Al son de las trompetas, la procesión hizo su entrada en la catedral. Los niños se pararon encima de sus asientos para ver mejor el espectáculo. La marquesa de Dorset portaba el cetro de oro; el conde de Arundel, la vara de marfil adornada con una paloma, y el conde de Oxford, quien era lord chambelán, llevaba la corona. Ninguno de esos nobles aprobaba la coronación de Ana Bolena, pero por nada del mundo iban a resignar su derecho a participar del fastuoso evento.

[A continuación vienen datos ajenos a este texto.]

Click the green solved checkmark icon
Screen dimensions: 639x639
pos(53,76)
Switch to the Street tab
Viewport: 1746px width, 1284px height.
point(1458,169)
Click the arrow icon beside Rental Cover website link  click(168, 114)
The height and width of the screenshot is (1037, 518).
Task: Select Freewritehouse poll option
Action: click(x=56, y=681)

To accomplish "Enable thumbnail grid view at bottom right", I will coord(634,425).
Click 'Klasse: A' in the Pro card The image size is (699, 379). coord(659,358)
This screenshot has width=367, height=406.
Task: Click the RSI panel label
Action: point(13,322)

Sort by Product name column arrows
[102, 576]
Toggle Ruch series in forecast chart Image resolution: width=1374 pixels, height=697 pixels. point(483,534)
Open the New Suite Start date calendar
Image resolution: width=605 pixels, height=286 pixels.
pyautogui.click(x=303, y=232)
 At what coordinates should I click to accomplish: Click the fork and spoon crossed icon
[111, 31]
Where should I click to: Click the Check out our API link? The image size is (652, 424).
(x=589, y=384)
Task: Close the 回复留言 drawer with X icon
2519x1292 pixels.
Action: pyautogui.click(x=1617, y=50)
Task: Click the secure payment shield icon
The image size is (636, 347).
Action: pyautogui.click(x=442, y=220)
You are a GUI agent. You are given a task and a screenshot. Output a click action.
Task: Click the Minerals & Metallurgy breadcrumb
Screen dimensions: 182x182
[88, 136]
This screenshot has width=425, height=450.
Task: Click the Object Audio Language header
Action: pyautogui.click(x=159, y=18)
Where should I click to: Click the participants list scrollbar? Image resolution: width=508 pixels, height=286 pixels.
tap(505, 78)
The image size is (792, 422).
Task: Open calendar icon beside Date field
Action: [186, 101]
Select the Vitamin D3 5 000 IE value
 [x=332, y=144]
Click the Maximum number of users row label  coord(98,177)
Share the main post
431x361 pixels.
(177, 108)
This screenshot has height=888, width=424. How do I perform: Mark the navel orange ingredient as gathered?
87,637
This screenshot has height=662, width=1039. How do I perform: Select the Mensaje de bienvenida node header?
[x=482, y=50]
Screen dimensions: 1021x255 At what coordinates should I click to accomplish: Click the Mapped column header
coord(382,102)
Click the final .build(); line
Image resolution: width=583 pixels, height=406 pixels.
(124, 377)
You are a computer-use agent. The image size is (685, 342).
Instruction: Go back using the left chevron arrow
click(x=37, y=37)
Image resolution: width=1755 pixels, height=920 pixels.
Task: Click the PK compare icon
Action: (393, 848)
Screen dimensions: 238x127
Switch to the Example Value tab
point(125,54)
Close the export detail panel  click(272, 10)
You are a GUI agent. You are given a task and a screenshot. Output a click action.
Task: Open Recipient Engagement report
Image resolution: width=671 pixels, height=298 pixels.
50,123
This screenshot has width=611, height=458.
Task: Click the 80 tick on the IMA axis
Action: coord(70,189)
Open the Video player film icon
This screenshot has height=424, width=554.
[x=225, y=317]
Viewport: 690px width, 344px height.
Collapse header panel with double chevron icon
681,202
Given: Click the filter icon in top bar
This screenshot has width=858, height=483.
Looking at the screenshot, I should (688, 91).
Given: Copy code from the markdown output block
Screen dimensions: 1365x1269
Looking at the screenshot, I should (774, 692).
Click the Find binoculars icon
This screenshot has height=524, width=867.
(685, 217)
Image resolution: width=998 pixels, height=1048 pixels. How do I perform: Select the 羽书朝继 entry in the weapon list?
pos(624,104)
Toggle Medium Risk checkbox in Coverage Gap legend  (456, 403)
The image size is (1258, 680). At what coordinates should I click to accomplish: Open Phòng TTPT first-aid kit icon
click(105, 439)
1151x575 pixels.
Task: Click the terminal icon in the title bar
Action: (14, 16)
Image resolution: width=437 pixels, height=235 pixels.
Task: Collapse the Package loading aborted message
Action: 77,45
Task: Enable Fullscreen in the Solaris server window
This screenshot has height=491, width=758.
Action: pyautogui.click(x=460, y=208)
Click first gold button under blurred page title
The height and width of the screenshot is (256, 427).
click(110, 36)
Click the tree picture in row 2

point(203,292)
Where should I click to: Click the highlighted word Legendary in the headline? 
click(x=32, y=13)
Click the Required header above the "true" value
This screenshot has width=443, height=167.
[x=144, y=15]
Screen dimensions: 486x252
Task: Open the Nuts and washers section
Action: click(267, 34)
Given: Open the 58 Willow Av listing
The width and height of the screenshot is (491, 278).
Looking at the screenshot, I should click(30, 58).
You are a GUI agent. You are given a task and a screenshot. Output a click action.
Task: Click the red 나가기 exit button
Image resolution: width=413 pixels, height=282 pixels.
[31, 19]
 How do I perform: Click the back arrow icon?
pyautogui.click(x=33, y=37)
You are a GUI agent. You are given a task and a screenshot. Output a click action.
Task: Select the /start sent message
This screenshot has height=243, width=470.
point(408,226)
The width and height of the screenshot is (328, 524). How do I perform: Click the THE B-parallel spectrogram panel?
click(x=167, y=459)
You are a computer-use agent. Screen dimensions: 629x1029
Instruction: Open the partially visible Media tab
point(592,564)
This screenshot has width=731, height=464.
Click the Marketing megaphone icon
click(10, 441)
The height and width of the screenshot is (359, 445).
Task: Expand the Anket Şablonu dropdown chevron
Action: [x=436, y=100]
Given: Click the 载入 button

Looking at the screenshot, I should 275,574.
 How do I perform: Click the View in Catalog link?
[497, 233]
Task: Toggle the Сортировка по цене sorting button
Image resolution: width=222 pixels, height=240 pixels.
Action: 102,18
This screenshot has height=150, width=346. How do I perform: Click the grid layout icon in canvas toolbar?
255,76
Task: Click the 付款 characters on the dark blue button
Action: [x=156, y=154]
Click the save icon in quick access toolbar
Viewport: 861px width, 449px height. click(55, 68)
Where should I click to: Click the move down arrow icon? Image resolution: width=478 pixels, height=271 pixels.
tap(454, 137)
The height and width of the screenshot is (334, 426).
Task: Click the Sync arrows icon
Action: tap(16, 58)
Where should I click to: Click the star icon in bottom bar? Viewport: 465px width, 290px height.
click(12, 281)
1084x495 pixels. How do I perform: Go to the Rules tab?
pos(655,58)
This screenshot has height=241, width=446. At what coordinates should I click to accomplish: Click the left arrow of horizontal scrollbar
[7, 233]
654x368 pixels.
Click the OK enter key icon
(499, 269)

Finalmente hizo su aparición la reina, escoltada por su reticente padre, conde de Wiltshire y Ormonde. Los títulos se los había otorgado la propia Ana, pero no lograron hacerlo cambiar de opinión; seguía oponiéndose rotundamente a ese matrimonio. Al ver la sobrefalda añadida al vestido para disimular el embarazo, le dijo que debía quitársela y agradecer a Dios por encontrarse en esa situación.
– Mi situación es mil veces mejor que la que hubieras deseado -le espetó su hija.
Tras ser conducida a un trono situado entre el altar mayor y el coro, escuchó cómo los niños inundaban la capilla con sus voces angelicales. Luego, con una leve inclinación, ordenó al arzobispo de Canterbury que comenzara el servicio religioso. Ana se levantó del trono y se arrodilló frente al altar. Cuando se puso de pie nuevamente, el arzobispo ungió su cabeza y su corazón, y después de que el coro entonara cantos triunfales, procedió a coronar a la reina. Colocó la corona de san Eduardo sobre su cabeza, el cetro en su mano derecha y la vara de marfil en la izquierda. Se cantó el Tedeum de rigor y la liviana diadema hecha especialmente para Ana reemplazó la pesada corona.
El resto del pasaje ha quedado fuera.